That's why you buy new parts right after Intel releases their new architecture and chipset, and nvidia puts out a new GPU. You'll have the best consumer parts there are .....welll for 6-9 months anyway.mmmm nevermind. Tic-toc




Just another example of the Easton/Hoyt/NTS(Lee) industrial complex I suppose.....am I right? 


Hmmm elite lvl archers customizing their equipment for reasons that the other 99% of us would never notice. I'm concerned.


----------



## wedjat (Mar 10, 2015)

kshet26 said:


> Does a bear poop in the woods? :tongue:
> 
> I take a tip from my computer building days, if you want to wait for the new thing to arrive, you'll always be waiting.


I am more interested in having quality equipment. I will definitely buy a new bow around December but if they launch a new bow I would wait for it.And still confused between rx and xt and don't know what to choose.


----------



## ShooterPhill (Feb 23, 2015)

wedjat said:


> I am more interested in having quality equipment. I will definitely buy a new bow around December but if they launch a new bow I would wait for it.And still confused between rx and xt and don't know what to choose.
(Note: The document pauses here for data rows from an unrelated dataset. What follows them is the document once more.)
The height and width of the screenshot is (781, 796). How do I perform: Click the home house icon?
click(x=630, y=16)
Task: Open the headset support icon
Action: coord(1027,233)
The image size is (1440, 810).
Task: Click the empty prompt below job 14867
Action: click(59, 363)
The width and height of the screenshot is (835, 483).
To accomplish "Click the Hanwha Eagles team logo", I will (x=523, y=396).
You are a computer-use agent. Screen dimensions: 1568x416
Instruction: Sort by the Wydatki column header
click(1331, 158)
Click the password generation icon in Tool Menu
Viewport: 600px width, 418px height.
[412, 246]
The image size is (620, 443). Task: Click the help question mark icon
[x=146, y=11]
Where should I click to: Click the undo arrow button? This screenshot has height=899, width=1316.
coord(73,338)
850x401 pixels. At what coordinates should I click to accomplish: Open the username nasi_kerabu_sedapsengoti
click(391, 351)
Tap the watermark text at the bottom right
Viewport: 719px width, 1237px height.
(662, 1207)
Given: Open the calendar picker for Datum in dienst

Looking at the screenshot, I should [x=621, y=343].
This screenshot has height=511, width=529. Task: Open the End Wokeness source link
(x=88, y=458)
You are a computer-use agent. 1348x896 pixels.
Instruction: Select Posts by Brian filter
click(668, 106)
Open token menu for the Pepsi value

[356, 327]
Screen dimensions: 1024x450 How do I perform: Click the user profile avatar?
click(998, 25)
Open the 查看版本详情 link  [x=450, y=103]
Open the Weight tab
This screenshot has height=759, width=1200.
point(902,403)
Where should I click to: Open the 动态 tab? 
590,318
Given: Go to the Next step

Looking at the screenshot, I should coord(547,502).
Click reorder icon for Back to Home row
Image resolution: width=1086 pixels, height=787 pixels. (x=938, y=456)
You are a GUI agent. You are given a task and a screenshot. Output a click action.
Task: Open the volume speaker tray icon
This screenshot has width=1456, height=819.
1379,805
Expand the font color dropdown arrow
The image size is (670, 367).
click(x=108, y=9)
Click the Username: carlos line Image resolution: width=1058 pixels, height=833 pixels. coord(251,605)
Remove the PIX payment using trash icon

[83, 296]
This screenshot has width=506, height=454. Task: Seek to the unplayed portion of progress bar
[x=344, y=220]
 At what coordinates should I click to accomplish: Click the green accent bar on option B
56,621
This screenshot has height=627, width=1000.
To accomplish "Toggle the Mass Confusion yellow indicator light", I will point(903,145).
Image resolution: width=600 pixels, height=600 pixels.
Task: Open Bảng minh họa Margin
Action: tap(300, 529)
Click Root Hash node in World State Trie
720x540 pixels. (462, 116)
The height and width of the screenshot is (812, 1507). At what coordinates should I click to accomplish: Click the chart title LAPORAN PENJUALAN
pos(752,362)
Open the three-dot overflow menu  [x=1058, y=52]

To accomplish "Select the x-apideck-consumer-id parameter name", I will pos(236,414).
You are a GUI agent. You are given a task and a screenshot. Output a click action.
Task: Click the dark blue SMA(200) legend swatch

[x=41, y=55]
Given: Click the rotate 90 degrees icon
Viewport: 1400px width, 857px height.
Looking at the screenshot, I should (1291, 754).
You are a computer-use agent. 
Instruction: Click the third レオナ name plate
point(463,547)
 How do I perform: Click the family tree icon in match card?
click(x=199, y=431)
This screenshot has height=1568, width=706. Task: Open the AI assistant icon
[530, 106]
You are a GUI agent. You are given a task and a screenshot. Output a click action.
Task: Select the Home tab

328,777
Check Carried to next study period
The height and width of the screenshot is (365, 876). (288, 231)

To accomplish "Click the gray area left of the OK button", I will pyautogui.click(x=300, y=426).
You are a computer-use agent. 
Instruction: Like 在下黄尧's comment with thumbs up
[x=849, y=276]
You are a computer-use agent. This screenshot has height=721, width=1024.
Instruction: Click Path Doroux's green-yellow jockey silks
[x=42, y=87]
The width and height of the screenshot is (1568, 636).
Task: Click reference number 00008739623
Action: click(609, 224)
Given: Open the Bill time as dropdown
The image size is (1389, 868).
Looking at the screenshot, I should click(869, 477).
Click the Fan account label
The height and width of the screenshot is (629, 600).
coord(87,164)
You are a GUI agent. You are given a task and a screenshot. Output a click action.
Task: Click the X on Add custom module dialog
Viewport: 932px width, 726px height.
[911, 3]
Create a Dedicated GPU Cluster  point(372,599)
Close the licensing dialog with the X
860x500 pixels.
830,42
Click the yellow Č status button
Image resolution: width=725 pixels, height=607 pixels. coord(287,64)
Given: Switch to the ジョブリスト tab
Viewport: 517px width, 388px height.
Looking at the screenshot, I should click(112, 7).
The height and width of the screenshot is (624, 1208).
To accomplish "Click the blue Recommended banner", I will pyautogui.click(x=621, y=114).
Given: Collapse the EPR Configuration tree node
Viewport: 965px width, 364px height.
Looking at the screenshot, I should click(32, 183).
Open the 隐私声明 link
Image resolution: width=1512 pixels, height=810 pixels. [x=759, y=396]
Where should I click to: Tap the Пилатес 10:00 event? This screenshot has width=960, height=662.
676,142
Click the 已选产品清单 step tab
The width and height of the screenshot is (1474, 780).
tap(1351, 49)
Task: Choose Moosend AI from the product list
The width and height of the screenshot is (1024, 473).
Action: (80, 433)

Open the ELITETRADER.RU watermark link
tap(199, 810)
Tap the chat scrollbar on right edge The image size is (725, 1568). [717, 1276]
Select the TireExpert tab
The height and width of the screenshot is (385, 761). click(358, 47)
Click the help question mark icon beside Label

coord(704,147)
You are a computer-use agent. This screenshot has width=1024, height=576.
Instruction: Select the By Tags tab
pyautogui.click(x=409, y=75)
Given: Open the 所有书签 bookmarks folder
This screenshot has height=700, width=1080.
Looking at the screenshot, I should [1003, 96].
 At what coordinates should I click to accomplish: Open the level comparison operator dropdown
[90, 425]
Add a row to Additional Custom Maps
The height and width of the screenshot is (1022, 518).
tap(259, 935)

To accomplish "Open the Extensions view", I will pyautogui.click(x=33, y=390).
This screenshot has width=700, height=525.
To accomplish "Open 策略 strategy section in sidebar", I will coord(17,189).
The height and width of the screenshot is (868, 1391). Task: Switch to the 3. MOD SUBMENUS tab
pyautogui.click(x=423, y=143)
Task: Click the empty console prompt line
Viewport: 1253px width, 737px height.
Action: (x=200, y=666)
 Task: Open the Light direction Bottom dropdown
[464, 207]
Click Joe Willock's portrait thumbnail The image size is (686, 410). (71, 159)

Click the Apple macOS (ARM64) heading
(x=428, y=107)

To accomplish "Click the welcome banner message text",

...or you could go with a Win CXT, AXT, AL1 :wink:


----------



## theminoritydude (Feb 11, 2013)

There should be an extra metal plate on the other side of the limb, between the dovetail and the limb.


----------



## theminoritydude (Feb 11, 2013)

ssxd said:


> The author starts by reminding us about the ability to adjust the Prodigy pocket to handle twisted limbs


It's not going to do anything for the limbs. If they designed the dowel for that, they are mistaken. 

If they designed it for any purpose, it is to correct for riser pocket angular offset.


----------



## wedjat (Mar 10, 2015)

ShooterPhill said:


> ...or you could go with a Win CXT, AXT, AL1 :wink:


I only like the cxt (colors) new wiawis series is a bad design by my opinion. We will see what will Hoyts answer be to this problem


----------



## Mr. Roboto (Jul 13, 2012)

What ever happened to the good old days when people just learned how to shoot what ever they had. If the limb's twist isn't changing due to impending failure, then it doesn't matter if there is a twist in the limb it will still shoot just fine. Hoyt needs customers that think they have to make adjustments to something that doesn't matter if the adjustment is made or not. But that is all about advertisements and conning people out of their money


----------



## Last_Bastion (Dec 5, 2013)

Mr. Roboto said:


> But that is all about advertisements and conning people out of their money


Marketing Acumen 101


----------



## ssxd (Apr 15, 2015)

wedjat said:


> I only like the cxt (colors) new wiawis series is a bad design by my opinion. We will see what will Hoyts answer be to this problem


If you prefer the design of the Prodigy series, I don't think whatever 'problem' these top level athletes are encountering is going to significantly affect you unless you are shooting at their level. On the other hand, Hoyt should announce next year's line up in the next couple months, so maybe if you wait you can get a better deal on a Prodigy at that point.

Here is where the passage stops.